うつ病への怖れを手放し、安心を手に入れる

ある若者の発言を聞いてモヤモヤしたこと

2018.10.29


 うつ病再発予防コーチの中野です。

 

 電車に乗っていたら、隣からこんな会話が聞こえてきました。

 

女性:ねぇねぇ、趣味って何かある?

男性:仕事が趣味みたいなものかなぁ

女性:えっ?そうなの…す…凄いねぇ

男性:たとえ結婚せずに独りでいても仕事さえ出来ればそれで幸せなんだ

女性:そっ…そうなんだぁ…

 

 いろいろ思うことがあってモヤモヤした感じがしたんです。


 最初に思ったのが…

 

 ちょっと危険だなぁ〜という思い。

 

 私もそうだったんです。

 

 趣味らしいものなんてなくて、仕事が趣味みたいなものでした。

 

 趣味と言っても、気楽しているわけではなくて一緒懸命にやってました。

 

 ただ楽しかったんです。

 

 普通だったら関われない様な有名な会社に行けるし、現状システムを分析する中で、いろんな業務を知れるし、随分年上の方や偉い方とも堂々と話すことができるし、とにかく楽しかったんです。

 

 でも…朝から晩まで、寝る時でさえ仕事のことをずっと考えている状態になって…いま振り返ると気が休まる時なんてありませんでした。

 

 あの時はそれで幸せでした。


 でも…

 

 うつ病になって…

 

 少し仕事のペースを落としたり…

 

 少し仕事を離れることになったり…

 

 しばらく休むことになったり…

 

 そんな時にすごく困りました。

 

 身体が動かなかったり、何もしたくない時は困らないのですが、少し元気を取り戻して来た時に困ったんです。

 

 何をしていいわからないんです。

 

 仕事が趣味みたいなものですから、他にやりたいことなんてないんです。

 

 早く仕事に戻りたいと思いました。

 

 そんな時に先輩には

 

 「ほやから病気になるんじゃ!

 

 って怒られましたけど。

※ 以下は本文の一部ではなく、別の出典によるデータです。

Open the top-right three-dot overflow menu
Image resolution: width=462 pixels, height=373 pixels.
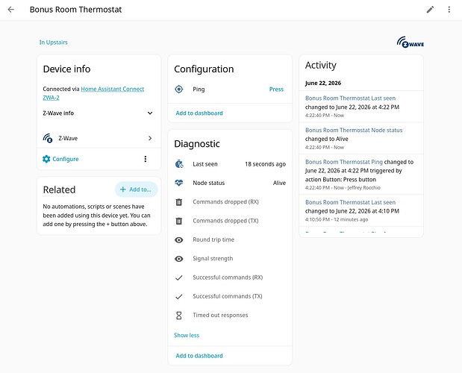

(笑)

 

 仕事以外に興味を持てるものがないというのも、ある意味で病気なのかもしれませんね。


 おかげ様で、いまではいくつか趣味を持つことができました。

 

 一つのことに集中するのもいいけどいろんなことに興味を持つ方がいい。

 

 若い時に言われたことが今になって「なるほどなぁ〜」って思います。

 

 もし、うつ病になってなかったら、未だに分からなかったでしょうけど。

 

 あの彼も、いつか気づくだろうか。

 

 そんな思いがありました。


 次に思ったのは「それ言わない方が良かったんじゃない?」ということ。

 

 冒頭の二人が、どういう間柄なのか私には分かりませんが、もしも彼女が彼を狙っていたのだとしたら…

 

 「多分、この人との結婚はないな」とガッカリしただろうと思うんです。

 

 だって「独りでいても仕事さえ出来れば幸せだ」なんて言われたら、彼女の居場所がありませんからね。

 

 これが「今はまだ仕事が楽しいから熱中してるけど、家庭を持ったら家族を守るための仕事になると思うんだ

 

 なんて返していたら、状況は違っていたと思うんですけど。

 

 まぁ、未来なんてどうなるか分かりませんけどね。

 

 「そんな彼が好き」って思う女性もいるかもしれませんから。